53 Mr Phillips gave the following account of the circumstances relating to the sending from his email account of two emails in December 2005. As to the email of 22.12.2005 2:45pm, he stated that:
a. I recall that at about that day Simon [Mr Owen] told me he had been "shut down by Mobile 365 [Sybase]";
b. I recall receiving the email dated 22.12.2005 1:44pm from Cameron Franks and that I spoke with Simon over the phone about it;
c. We got together almost immediately and I recall that it was at my house;
d. Simon was very agitated about being shut down and wanted to respond urgently;
e. I thought that it was a good idea and that he should make sure that he preserved his business' relationship with Mobile 365 [Sybase];
f. I remember I told him words to the effect that if Mobile 365 [Sybase] were concerned about what Simon was doing, which they appeared to me to be, then honestly was the best policy;
g. I recall advising him that if he told them what he was doing and they had issues with it on commercial or legal grounds then he would have the chance to work with them to fix whatever the problem was;
h. That he was sending SMS messages that referred to dating profile names and the dating websites;
i. I recall that Simon told me some things about the specific concerns raised by Mobile 365 [Sybase] and we drafted the email based on that information;
j. I was in no position to respond myself to those concerns because I had no knowledge of the matters raised by Mobile 365 [Sybase]; and
k. That I replied in my email to all the parties who had been copied in to the email from Mr Franks that was being responded to. [sic]
54 As to the email of 23.12.2005 at 9:13am, Mr Phillips stated:
a. This message was composed by Simon and I helped to edit if for grammar and to make sure that his draft read properly;
b. I recall that the issue at the time arose out of Simon's business being shut down based on concerns hat the messages were not clear about the charges that applied;
c. The purpose of the email was to get Mobile 365 [Sybase] to confirm that they were content that Simon was making clear the costs associated with the messages being sent;
d. I was not aware prior to this issue being raised on 22 December 2005 of the content of the messages Simon was sending;
e. My involvement was to help Simon by advising him how to respond to Mobile 365 [Sybase] to maintain his business relationship with them;
f.

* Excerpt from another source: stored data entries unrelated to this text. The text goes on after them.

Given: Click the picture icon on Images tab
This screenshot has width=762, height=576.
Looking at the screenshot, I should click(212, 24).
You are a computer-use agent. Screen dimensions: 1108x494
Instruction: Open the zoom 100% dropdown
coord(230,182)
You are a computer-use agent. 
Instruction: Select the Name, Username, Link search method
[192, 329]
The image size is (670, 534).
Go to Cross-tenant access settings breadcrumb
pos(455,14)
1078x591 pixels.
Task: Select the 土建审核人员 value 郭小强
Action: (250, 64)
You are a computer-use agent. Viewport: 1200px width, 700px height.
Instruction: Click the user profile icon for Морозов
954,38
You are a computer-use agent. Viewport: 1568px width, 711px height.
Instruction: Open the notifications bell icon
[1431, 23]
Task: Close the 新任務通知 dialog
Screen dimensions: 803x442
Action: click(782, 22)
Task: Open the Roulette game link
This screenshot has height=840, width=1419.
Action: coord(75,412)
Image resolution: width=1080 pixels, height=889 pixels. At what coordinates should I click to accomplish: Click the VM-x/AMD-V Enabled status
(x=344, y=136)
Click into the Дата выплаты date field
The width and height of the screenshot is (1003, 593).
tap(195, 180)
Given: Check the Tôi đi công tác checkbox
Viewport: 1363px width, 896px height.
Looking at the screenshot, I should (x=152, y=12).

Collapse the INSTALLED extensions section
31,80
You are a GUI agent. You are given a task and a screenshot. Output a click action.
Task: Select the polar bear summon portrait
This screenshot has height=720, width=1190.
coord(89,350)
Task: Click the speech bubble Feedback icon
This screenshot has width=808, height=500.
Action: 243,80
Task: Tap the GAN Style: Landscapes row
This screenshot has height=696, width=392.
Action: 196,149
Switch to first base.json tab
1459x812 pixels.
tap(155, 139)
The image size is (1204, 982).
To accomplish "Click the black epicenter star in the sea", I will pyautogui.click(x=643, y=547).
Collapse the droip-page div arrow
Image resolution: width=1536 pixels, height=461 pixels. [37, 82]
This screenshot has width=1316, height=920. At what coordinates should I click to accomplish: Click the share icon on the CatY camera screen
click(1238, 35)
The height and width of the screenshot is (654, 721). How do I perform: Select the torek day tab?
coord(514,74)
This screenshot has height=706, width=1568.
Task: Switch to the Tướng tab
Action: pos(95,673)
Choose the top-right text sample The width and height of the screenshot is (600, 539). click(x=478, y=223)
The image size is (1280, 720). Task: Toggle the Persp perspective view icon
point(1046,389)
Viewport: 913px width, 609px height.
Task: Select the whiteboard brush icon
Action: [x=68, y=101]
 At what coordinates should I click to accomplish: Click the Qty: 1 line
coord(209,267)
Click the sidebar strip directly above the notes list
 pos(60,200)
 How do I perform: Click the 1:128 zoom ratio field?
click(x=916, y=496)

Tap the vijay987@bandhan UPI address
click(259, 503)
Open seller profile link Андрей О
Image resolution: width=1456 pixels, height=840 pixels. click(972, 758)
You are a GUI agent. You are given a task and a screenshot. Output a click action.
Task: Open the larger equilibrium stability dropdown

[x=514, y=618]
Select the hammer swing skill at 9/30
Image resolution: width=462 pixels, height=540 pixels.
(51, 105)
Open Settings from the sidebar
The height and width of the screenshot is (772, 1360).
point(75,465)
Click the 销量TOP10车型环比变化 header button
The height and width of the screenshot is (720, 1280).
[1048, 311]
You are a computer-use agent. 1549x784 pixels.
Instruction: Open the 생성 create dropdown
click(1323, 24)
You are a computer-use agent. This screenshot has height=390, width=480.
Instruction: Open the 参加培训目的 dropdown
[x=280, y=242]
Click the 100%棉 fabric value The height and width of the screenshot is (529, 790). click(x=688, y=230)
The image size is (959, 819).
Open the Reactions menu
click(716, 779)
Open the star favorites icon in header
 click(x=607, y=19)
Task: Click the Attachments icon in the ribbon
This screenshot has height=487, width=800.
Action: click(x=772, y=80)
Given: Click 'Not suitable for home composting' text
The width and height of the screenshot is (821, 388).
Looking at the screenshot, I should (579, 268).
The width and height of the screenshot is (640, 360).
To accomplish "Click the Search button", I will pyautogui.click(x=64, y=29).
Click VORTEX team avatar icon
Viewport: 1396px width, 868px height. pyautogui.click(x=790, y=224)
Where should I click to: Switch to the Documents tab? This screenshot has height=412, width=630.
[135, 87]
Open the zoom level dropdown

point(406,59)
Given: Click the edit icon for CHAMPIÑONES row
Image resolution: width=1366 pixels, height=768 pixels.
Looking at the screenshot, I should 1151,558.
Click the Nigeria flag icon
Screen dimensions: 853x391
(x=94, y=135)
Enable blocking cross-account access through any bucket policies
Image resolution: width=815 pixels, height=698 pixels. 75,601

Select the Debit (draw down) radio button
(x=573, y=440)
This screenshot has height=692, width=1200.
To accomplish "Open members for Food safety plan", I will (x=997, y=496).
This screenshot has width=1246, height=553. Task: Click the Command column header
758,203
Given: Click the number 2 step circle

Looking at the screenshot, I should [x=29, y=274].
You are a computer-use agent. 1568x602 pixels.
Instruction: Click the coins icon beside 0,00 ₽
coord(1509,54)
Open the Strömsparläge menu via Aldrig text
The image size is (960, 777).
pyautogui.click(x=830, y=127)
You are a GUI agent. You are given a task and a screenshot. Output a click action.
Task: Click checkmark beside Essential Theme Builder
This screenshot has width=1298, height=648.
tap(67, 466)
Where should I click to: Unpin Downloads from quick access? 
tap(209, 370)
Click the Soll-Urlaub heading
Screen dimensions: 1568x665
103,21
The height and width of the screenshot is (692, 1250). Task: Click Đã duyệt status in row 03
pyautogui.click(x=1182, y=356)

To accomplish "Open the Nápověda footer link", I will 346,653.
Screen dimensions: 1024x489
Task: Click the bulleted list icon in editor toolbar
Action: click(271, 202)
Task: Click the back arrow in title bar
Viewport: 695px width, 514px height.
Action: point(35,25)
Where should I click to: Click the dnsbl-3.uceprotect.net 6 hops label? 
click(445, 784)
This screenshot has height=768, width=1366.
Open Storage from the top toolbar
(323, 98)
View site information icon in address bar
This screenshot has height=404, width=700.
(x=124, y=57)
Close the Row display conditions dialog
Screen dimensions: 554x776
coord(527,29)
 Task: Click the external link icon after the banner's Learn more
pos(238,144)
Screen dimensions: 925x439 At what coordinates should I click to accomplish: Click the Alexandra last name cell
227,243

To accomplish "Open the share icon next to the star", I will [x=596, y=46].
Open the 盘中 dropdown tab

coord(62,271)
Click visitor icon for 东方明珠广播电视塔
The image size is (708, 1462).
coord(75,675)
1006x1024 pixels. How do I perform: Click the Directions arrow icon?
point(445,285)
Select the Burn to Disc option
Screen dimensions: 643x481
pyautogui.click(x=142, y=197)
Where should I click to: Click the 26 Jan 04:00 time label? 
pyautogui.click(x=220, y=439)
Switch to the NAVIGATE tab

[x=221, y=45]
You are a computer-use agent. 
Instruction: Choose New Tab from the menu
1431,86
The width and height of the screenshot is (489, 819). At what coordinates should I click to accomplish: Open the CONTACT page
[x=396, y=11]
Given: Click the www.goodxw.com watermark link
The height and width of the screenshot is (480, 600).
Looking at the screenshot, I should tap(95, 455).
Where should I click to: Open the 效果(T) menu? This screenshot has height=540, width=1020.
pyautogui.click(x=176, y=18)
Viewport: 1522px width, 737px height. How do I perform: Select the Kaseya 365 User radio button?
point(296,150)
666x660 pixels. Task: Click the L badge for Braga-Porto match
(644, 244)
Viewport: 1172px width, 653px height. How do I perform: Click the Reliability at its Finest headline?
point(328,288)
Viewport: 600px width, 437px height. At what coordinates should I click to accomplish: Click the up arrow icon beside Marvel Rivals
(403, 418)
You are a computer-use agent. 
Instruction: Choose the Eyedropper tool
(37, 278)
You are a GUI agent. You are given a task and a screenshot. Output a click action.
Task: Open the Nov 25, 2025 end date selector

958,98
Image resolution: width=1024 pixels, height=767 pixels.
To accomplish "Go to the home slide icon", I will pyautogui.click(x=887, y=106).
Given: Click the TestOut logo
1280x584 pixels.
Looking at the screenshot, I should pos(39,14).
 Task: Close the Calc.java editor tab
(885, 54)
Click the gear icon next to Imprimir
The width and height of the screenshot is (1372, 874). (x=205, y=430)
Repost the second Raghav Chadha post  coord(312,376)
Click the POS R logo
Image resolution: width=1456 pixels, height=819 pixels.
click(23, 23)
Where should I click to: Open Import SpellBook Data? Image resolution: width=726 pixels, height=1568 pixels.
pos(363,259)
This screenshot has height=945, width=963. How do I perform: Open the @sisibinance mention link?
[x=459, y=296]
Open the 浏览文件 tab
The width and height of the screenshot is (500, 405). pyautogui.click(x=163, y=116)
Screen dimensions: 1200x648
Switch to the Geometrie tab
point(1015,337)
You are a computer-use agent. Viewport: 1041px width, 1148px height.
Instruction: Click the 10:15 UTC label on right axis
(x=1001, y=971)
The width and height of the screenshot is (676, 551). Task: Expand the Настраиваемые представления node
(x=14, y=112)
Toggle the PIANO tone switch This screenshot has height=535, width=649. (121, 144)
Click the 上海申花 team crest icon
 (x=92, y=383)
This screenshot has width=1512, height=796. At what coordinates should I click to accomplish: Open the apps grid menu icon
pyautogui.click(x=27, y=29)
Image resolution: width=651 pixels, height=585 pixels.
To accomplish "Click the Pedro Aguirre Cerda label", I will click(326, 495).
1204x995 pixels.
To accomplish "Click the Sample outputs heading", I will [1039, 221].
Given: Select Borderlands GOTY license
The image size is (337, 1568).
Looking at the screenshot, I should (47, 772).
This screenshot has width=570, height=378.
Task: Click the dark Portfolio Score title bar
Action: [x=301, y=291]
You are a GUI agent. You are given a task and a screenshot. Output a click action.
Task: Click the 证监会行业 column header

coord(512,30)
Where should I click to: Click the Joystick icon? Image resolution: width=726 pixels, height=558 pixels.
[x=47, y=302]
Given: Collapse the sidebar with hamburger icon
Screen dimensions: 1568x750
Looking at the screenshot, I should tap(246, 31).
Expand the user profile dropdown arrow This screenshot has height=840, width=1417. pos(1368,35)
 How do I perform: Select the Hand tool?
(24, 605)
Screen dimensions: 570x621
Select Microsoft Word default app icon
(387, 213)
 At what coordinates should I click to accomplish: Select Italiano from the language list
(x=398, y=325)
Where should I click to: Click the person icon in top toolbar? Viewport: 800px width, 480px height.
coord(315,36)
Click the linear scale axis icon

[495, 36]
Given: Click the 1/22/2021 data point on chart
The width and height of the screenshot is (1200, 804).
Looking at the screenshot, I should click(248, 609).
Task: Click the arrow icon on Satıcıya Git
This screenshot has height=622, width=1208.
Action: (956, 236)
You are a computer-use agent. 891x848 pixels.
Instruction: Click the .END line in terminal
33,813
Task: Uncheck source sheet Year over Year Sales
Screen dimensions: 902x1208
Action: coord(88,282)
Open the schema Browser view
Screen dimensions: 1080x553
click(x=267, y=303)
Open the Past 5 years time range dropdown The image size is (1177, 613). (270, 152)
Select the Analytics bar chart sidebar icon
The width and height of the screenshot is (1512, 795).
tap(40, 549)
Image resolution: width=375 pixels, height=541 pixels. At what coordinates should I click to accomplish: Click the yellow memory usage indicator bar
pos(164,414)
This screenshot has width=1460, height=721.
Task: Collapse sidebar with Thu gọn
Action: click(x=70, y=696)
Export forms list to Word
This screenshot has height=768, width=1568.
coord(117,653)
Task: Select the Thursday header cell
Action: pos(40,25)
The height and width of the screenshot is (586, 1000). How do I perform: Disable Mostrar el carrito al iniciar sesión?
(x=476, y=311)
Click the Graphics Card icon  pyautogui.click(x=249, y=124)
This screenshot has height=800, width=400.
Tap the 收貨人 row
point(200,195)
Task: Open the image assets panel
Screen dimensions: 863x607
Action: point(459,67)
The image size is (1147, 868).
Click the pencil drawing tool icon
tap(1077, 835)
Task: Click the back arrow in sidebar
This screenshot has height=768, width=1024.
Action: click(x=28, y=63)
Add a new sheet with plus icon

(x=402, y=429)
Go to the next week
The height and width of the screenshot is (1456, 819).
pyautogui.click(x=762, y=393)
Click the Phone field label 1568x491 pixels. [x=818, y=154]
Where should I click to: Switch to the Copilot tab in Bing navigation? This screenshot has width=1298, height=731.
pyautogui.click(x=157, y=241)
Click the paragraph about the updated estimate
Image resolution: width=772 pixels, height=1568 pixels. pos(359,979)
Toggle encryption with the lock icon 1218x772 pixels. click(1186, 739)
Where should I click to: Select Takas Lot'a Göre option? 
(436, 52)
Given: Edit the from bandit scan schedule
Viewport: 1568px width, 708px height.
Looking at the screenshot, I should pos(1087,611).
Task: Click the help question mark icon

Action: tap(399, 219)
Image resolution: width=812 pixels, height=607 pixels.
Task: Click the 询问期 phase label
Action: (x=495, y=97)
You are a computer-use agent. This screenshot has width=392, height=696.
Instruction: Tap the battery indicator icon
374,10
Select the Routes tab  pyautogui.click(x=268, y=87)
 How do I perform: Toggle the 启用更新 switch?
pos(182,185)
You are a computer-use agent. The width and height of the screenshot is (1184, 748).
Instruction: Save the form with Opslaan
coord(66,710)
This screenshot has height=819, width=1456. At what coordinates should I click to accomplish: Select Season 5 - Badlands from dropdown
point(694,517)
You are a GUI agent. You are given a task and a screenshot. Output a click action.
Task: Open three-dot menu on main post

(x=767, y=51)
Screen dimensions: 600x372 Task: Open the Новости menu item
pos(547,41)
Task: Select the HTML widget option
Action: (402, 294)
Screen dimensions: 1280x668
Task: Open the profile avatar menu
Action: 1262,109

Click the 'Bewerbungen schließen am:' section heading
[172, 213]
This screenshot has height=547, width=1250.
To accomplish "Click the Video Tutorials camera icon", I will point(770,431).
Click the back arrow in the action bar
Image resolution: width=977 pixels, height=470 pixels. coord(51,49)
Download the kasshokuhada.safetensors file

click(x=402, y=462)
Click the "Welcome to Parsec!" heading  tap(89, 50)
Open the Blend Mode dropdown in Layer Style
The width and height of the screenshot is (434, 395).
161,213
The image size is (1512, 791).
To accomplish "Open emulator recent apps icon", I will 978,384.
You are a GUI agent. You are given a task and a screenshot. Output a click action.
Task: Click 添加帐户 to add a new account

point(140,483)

I was not aware at the time that there was any allegation or suggestion that there was anything improper about the messages Simon was sending other than the concern that the messages were being sent "without the cost of the messages being made clear to them;"
g. Although I now note the content of the proposed text messages and I must have been aware of them, the content of the messages and the references to adult dating sites did not occur to me to be in issue;
h. What I understood to be in issue that had to be responded to was the manner in which the costs of those SMS messages was disclosed. [sic]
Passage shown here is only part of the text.